Дважды подряд заводу присуждали переходящее
Несколько самых больших и лучших зданий было оборудовано под госпитали. Вначале странным казалось, что окна по вечерам не затемняются, везде горит электричество, машины едут с включенными фарами, а если в воздухе слышится гул авиационных моторов, то это летят учебные самолеты.
«Какая ты огромная, Россия, — думала Рута, любуясь в окно горной долиной. — Человеку за всю жизнь не исходить тебя, а Гитлер хочет завоевать. Пространство иногда и возможно завоевать, но как подчинить сотни миллионов людей, которые любят свою Родину и свободу сильнее жизни?..»
В середине мая Руте уже разрешили прогулку по госпитальному саду, который выходил на берег горной речки. Вместе с другими девушками она часами просиживала на скамье, смотрела на горы, на быструю, клокочущую на порогах речку; на другом берегу, по горным склонам, чернели дремучие сосновые леса.
— Если бы не война, как хорошо бы пожить в таком месте, — сказала Марина Волкова, высокая смуглая радистка, с которой Рута успела подружиться в госпитале. На Ленинградском фронте Марину ранило в локоть левой руки осколком немецкой мины, и только искусство хирургов спасло ее от увечья. Недавно ей сняли с руки гипс, теперь массажисты заботились о том, чтобы вернуть суставу подвижность.
— Рута, а ты могла бы прожить здесь всю жизнь?
— Здесь очень красиво… Но здесь нет моря.
— В моих родных местах нет ни гор, ни моря, только поля да березовые рощи, — сказала Марина. — Но если бы мне пришлось жить еще где-нибудь, я бы всегда вспоминала эти березы. Знаешь, летним вечером — тихо, стоят они, не шелохнутся, и только вокруг жужжат комары. Правда, смешно, что человеку может нравиться это? Ну что хорошего в этих комарах? Но как представлю эту картину, мне сразу кажется, что я дома. И потом, когда я вспоминаю шалаш из еловых ветвей в прифронтовом лесу, маленький костер… так тепло-тепло на сердце становится и хочется опять туда. Как будто и там твой дом…
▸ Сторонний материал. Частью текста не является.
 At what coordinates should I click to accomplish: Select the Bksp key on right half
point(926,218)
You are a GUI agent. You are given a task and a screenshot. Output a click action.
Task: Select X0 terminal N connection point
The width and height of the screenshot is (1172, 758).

— Не говори, Марина, — сказала Рута. — Я как вспомню, тяжело становится. Ужасно хочется обратно к товарищам… в снега и болота. Теперь снег уже сошел, все в лесу зазеленело… Представь себе — густой кустарник, и в нем залегли стрелки, мои дорогие друзья. Немцы их не видят, а приблизиться не смеют — из-за каждого куста летят пули. Марина, ведь мы пойдем на фронт, когда нас выпишут?
— У тебя прямо партизанская душа, Рута, — улыбнулась Марина, — кусты, лес, товарищи-невидимки… Тебе бы партизанкой стать. Это тоже так заманчиво.
— А ты бы хотела?
— Да ничего бы не имела против. Война остается войной. Главное, чтобы всегда лицом к лицу с врагом. Пока война не кончится, я к работе в тылу неспособна.
— А после войны?
— После войны я вернусь в свое село и буду работать учительницей. Я ведь уже целый год преподавала. А ты?
— Мне еще надо искать свое место в жизни.
Майское солнце сияло над горами. Теплый ветерок шевелил листву деревьев, а внизу, над пенистым потоком реки, поднималось облако водяной пыли, в котором играли радуги.